(Collected data)
--------

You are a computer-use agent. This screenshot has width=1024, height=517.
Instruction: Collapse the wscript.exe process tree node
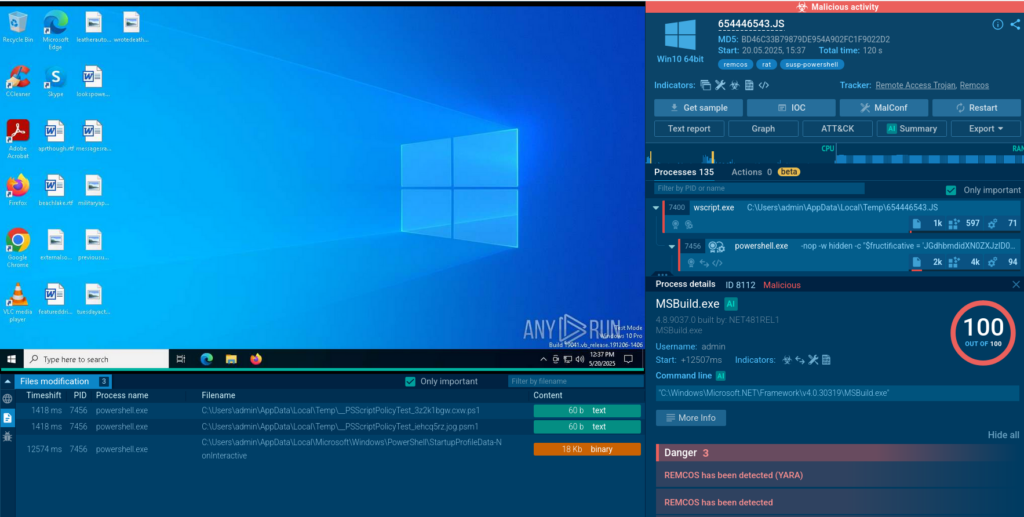point(656,208)
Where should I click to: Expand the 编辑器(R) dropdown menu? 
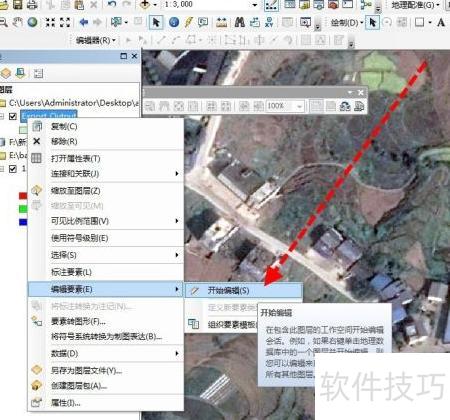(x=96, y=41)
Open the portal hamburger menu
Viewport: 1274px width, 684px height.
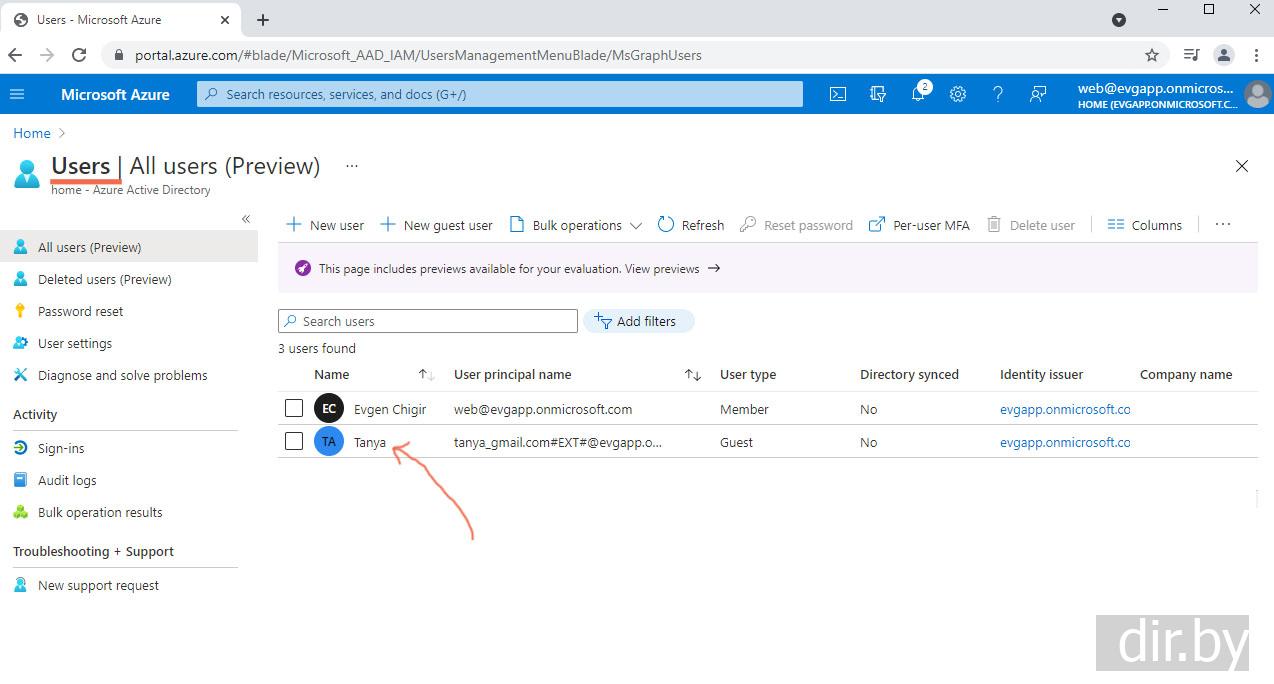tap(17, 94)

--------

■ **Work instructions**: Produce a verbatim copy of all records, minus pictures.

■ **Result**:
You are a computer-use agent. This screenshot has width=1024, height=517.
Instruction: Collapse the wscript.exe process tree node
point(656,208)
Where should I click to: Expand the 编辑器(R) dropdown menu? 
(x=96, y=41)
Open the portal hamburger menu
Viewport: 1274px width, 684px height.
tap(17, 94)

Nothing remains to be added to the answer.